> [INSTRUCTION] Tell how many of the lines below contain the word "dimensions". Reply with the number only.

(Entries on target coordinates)
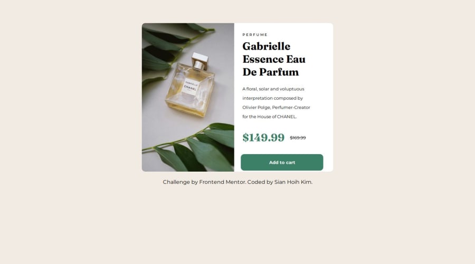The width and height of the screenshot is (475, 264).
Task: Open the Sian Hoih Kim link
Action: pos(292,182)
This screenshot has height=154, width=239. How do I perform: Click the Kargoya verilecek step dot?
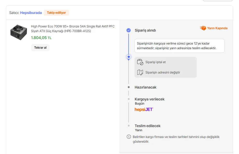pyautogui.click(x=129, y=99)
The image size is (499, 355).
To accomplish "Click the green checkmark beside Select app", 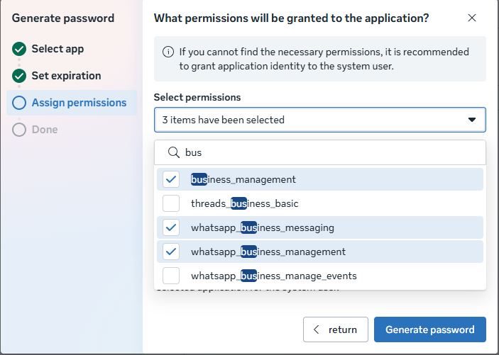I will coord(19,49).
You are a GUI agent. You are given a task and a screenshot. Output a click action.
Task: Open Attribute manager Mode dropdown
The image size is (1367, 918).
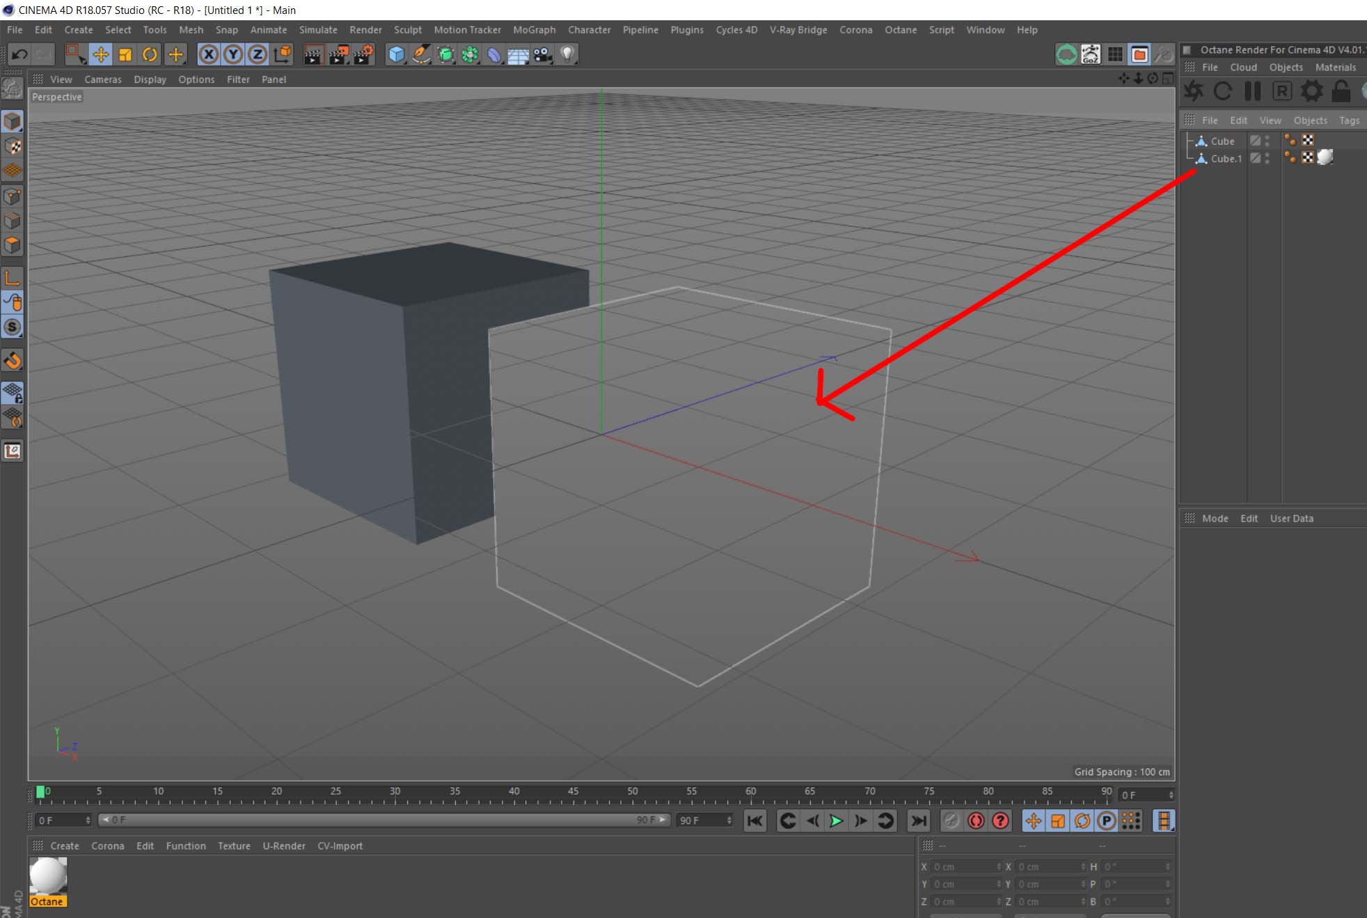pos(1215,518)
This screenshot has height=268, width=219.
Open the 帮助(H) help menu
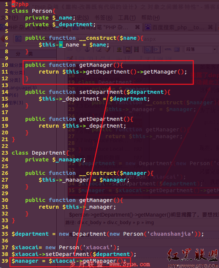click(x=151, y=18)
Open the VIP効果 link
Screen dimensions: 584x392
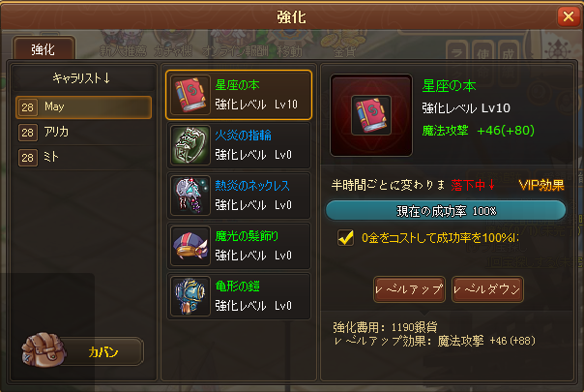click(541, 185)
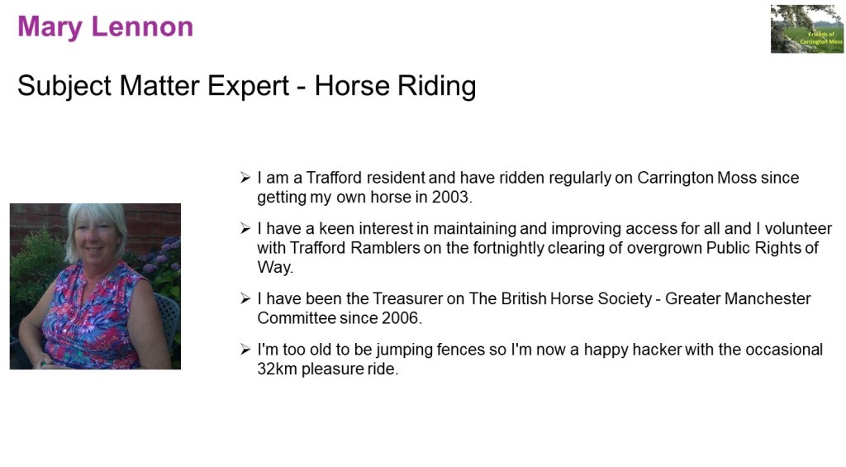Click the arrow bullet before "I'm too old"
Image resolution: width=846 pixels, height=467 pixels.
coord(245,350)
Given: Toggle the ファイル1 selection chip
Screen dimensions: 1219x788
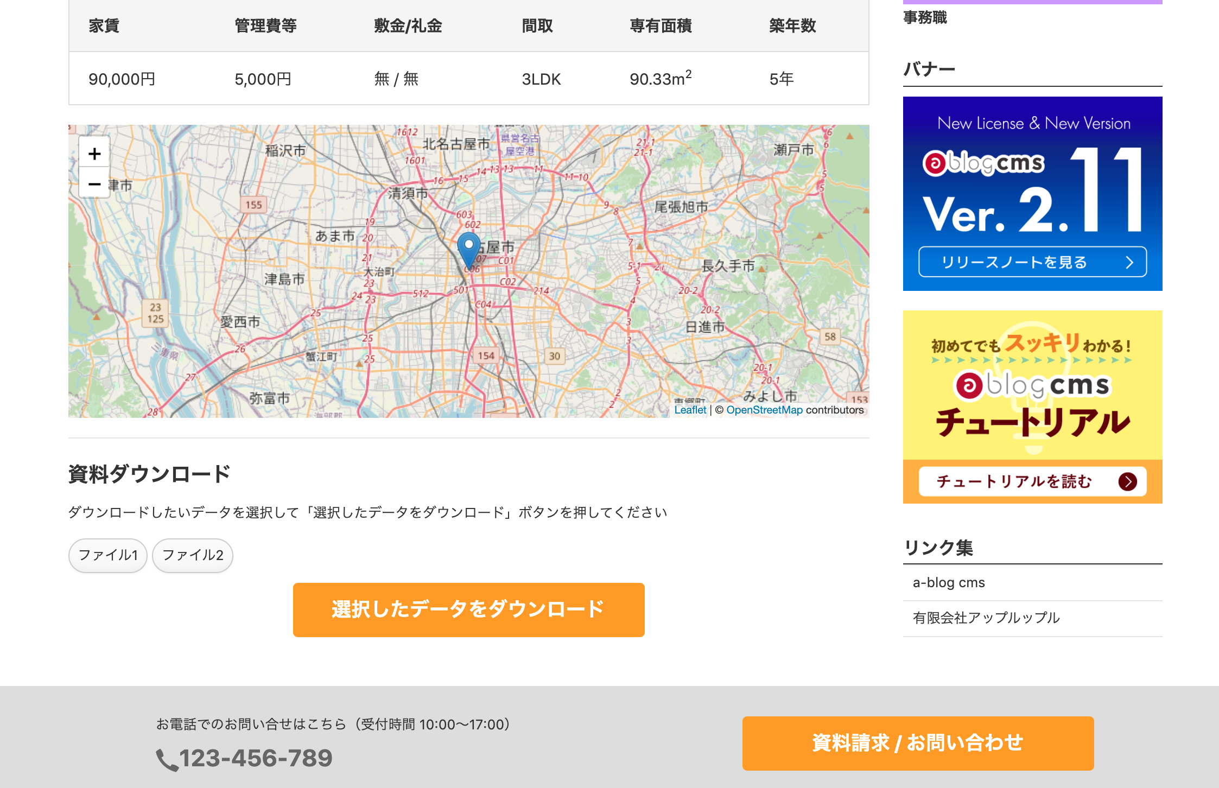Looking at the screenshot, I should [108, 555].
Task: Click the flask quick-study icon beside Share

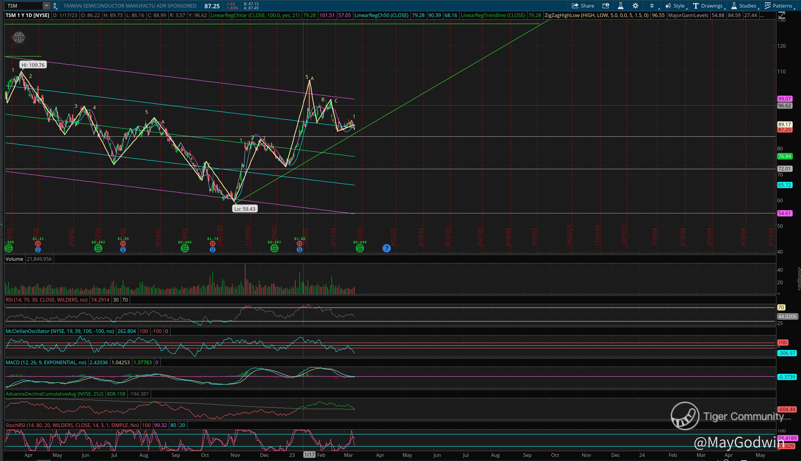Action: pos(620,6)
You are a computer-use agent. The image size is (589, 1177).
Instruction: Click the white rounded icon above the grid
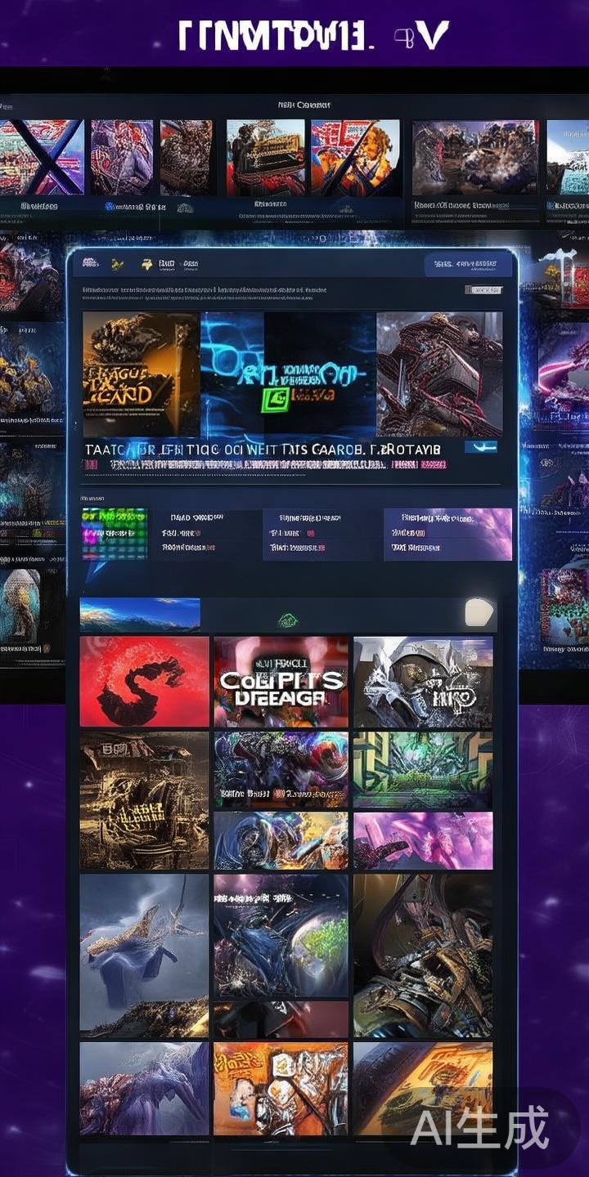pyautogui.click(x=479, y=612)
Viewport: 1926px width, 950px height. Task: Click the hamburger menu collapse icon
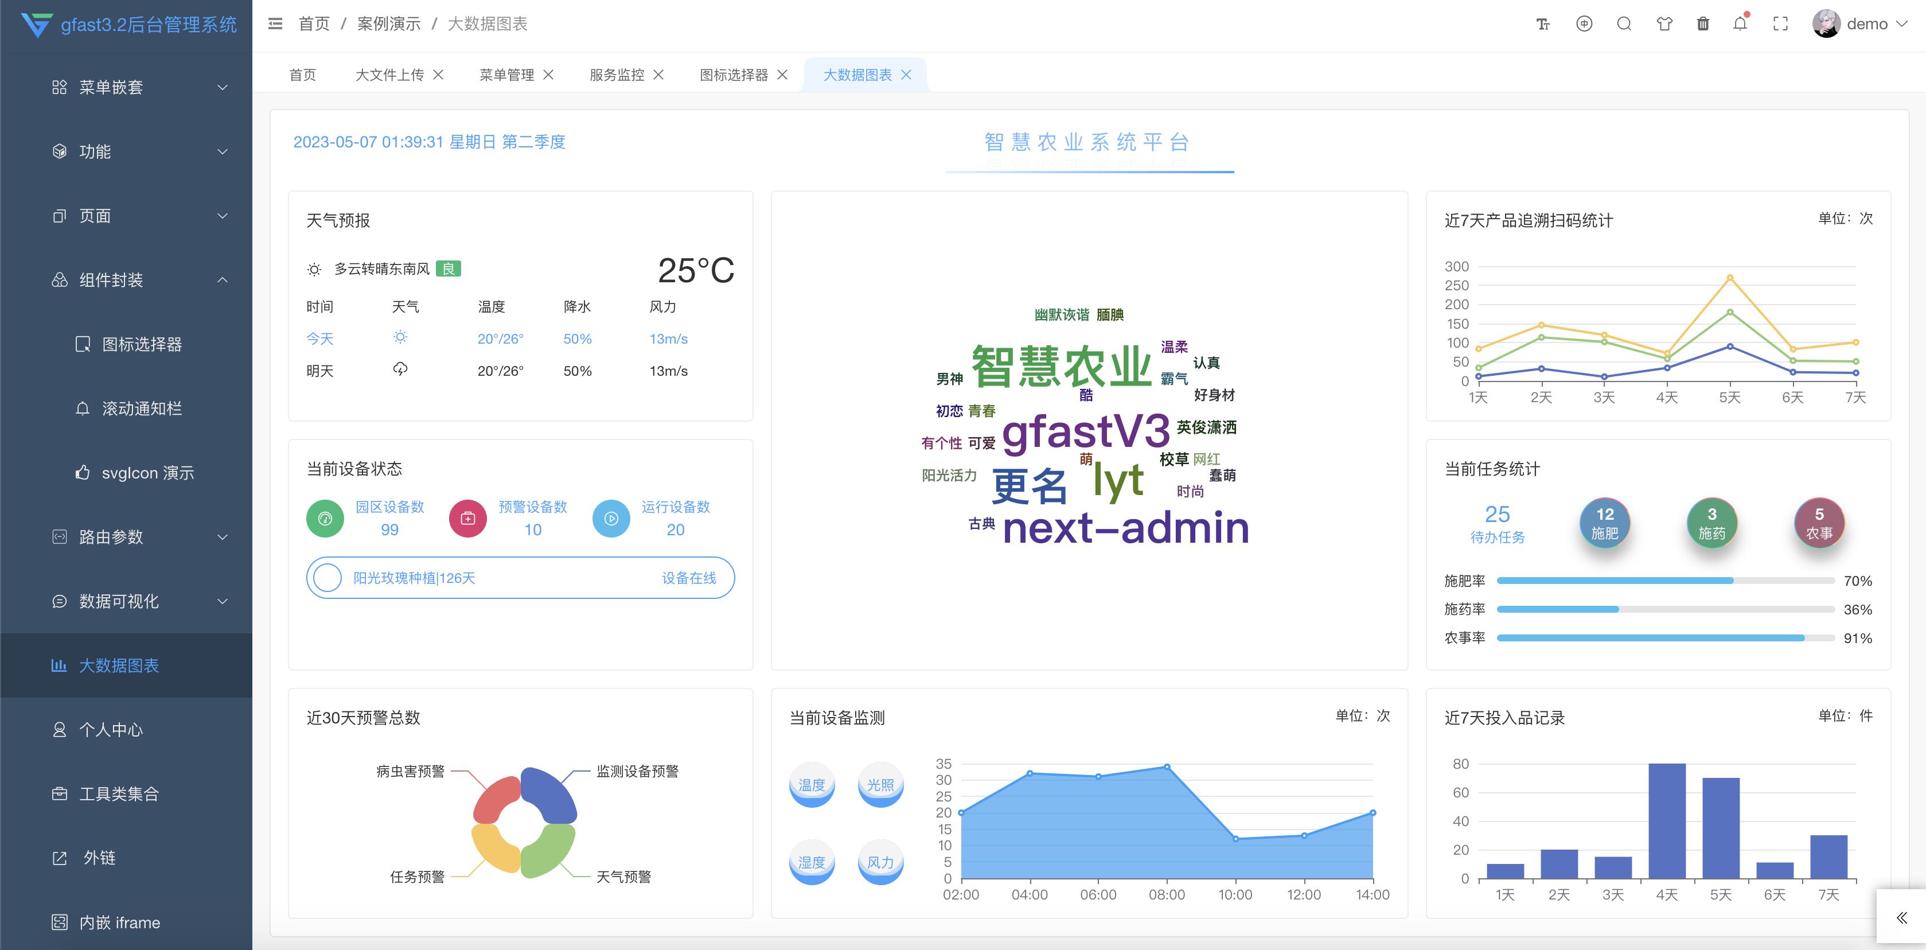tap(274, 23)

> [RESULT OF THE EXERCISE] 2